## Stated problem A
In the segfault thread, could you update everything from "tderrien commented 3" down to "the Install section.", swapping "PATH" for "search path"?

## Text section
________________

I am getting a ton of segfaults, but I am not sure why. I am runinng on a linux Manjaro OS :+1: NAME="Manjaro Linux"

ID=manjaro
ID_LIKE=arch
BUILD_ID=rolling
PRETTY_NAME="Manjaro Linux"
ANSI_COLOR="32;1;24;144;200"
HOME_URL="https://manjaro.org/"
DOCUMENTATION_URL="https://wiki.manjaro.org/"
SUPPORT_URL="https://manjaro.org/"
BUG_REPORT_URL="https://bugs.manjaro.org/"
LOGO=manjarolinux

with perl5.32 and R4.0.3.

Any help would be more than welcome.

Kind regards,

Juan D. Montenegro

tderrien commented 3 years ago

Hi Juan,

Thank your for the detailed report of the issue.

Indeed, the problem seems to be related to the KmerInShort executable needed by FEELnc for the fast extraction of k-mer profiles and which, a priori, does not work for your particular OS.

I'd suggest to try building KmerInShort directly from the dedicated git repo and then add it to your PATH as indicated in the Install section.

________________

## Stated problem B
Which lines in the entries below contain the word "Instruction"? Copy every one of them, and match case exactly.

## Dataset records
________________

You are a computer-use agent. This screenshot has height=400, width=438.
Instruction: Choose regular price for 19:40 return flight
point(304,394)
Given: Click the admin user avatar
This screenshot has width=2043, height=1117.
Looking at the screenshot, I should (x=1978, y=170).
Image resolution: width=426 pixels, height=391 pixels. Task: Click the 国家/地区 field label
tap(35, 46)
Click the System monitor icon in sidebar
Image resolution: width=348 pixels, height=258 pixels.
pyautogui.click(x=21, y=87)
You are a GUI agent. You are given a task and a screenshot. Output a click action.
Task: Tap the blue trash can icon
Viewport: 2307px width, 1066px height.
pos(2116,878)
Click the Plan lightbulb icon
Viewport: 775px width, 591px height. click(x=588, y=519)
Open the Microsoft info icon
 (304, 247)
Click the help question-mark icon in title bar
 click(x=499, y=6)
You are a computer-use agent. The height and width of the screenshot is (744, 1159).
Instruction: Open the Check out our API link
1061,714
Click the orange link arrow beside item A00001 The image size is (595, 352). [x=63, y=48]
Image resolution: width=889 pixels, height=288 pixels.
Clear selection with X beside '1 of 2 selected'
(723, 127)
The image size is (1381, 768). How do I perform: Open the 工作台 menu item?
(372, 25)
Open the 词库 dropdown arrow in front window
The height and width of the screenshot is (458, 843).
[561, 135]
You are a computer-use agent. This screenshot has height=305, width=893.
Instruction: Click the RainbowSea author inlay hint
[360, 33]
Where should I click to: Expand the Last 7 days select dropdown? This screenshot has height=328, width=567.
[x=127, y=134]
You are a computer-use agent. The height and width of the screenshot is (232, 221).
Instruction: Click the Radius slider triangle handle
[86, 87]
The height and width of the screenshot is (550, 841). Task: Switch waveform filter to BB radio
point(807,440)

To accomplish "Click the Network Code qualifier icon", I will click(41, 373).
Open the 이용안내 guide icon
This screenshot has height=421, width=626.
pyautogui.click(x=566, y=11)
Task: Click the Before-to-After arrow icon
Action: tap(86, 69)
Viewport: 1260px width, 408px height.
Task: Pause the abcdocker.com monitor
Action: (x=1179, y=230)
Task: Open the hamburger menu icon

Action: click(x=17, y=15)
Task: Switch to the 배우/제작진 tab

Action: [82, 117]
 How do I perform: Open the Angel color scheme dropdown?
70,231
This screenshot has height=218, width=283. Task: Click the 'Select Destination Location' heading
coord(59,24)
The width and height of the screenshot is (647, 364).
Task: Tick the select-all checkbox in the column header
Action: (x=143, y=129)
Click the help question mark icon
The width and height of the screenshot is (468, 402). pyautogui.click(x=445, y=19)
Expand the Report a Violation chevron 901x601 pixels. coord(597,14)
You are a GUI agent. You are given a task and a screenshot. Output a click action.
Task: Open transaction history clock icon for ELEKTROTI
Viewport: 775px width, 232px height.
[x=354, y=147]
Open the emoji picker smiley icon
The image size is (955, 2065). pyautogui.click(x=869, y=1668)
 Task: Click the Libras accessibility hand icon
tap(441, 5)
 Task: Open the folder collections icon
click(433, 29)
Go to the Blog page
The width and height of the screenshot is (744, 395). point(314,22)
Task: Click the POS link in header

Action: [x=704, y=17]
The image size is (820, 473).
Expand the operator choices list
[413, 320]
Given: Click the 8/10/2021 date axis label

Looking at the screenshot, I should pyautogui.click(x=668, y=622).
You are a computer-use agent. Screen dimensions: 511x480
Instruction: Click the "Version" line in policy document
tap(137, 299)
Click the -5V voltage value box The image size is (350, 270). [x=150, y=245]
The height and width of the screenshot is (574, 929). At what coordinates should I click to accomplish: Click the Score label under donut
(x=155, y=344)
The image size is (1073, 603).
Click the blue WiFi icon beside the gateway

________________

## Complete output A
tderrien commented 3 years ago

Hi Juan,

Thank your for the detailed report of the issue.

Indeed, the problem seems to be related to the KmerInShort executable needed by FEELnc for the fast extraction of k-mer profiles and which, a priori, does not work for your particular OS.

I'd suggest to try building KmerInShort directly from the dedicated git repo and then add it to your search path as indicated in the Install section.

## Complete output B
Instruction: Choose regular price for 19:40 return flight
Instruction: Open the Check out our API link
Instruction: Click the RainbowSea author inlay hint
Instruction: Click the Radius slider triangle handle
Instruction: Click the "Version" line in policy document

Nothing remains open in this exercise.